Kevin Killian | San Francisco, CA United States | 11/10/2005
(4 out of 5 stars)
"Strangely enough this movie came and went without much comment but I happened to stumble onto the DVD when I was in a Russian neighborhood nearby taking a bite at a tea lounge.
THE PAWN is well worth your time. It tells the outdated story of Cold War friction between Russian gangsters and the American cop they get on the wrong side of. Poor Greg Evigan plays the unlucky cop who starts out the movie in New York, accidentally pulling a gun on a young teen who winds up dead and Greg gets blamed.
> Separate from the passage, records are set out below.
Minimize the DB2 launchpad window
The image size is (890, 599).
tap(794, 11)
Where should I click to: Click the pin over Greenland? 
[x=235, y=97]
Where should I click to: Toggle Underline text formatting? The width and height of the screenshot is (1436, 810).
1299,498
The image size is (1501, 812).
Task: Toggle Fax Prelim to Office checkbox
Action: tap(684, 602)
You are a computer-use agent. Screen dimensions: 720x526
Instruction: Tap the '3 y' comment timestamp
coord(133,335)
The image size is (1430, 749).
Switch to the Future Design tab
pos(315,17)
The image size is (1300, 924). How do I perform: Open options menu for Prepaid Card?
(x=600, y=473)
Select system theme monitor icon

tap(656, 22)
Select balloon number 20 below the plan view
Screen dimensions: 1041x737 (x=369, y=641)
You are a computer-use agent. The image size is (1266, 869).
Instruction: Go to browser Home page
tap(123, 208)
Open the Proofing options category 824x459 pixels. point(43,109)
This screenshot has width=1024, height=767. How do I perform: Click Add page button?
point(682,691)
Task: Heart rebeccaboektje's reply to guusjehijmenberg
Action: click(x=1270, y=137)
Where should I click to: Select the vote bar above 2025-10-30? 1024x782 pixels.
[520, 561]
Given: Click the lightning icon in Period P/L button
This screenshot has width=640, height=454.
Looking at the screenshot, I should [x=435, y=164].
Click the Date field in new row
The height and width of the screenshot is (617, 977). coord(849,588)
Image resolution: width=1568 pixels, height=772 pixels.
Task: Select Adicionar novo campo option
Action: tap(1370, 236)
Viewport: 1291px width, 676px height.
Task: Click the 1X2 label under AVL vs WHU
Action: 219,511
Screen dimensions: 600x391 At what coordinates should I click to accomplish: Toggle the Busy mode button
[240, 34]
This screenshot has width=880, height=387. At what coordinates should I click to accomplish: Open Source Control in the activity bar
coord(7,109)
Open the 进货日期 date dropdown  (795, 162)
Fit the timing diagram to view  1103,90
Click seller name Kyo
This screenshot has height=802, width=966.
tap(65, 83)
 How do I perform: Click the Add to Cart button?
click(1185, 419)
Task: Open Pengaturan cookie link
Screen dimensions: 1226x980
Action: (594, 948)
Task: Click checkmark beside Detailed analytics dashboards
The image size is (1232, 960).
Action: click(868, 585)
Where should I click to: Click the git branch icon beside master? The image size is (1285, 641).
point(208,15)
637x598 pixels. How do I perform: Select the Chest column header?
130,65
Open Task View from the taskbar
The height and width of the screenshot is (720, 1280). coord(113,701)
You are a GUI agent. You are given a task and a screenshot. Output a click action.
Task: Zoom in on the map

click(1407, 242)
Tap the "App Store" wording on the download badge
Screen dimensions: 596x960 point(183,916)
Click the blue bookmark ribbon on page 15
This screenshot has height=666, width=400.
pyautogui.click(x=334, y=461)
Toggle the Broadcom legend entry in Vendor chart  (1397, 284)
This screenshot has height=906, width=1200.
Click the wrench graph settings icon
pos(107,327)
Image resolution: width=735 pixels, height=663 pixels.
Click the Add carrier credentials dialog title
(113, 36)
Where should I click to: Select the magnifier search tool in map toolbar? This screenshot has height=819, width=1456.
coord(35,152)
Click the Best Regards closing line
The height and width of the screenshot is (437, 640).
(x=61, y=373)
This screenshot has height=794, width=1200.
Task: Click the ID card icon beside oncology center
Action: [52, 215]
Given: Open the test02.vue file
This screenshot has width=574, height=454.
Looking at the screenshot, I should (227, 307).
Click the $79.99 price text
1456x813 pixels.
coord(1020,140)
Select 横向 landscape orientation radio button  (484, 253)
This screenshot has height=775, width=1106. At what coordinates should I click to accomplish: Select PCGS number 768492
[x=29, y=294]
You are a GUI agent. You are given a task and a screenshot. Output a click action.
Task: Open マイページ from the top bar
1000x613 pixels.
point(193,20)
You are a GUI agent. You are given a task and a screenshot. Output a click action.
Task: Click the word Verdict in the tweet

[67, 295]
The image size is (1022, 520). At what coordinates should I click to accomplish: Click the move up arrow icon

The media makes sure he gets the stiff penanlty of having to leave Manhattan and hightail it home, one of those cute upstate towns like the one in which Humbert Humbert met Lolita (in fact it looks like the same one!) There, in the small town where he grew up in, young Gregh hopes to find peace of mind and forgiveness for accidentally killing the punk.
Except that . . . everything has changed. And not for the better either! As if his psychic wounds weren't burden enough for two people, Greg finds that the whole town has been infested, like roaches with true evil, Russian people. The Russian mafia has infiltrated Smallville and even Megan, the lovely young girl for whom Greg cherishes fond hopes, is in danger of, well, not becoming one of them, but turning into a victim of a white slave ring. I couldn't really follow the plot at this point, but it seems that a lot of the Russian mafia income depends on a sophisticated scheme by which innocent American teens are drugged, kidnapped, and shanghaied to Russia where they are forced to work as Vinyl Skirted prostitutes in Red Square. Megan is played by the talented young star Sydney Penny, the girl who played in THE THORN BIRDS as the young Meggie before she grew up to be Rachel Ward.
Here, she is all grown up and THE PAWN in a game of Red betrayal and counter-vigilante vengeance. Talented Clay Borris did the honors for direction. He is best known for PROM NIGHT IV: DELIVER US FROM EVIL. Canadian I assume."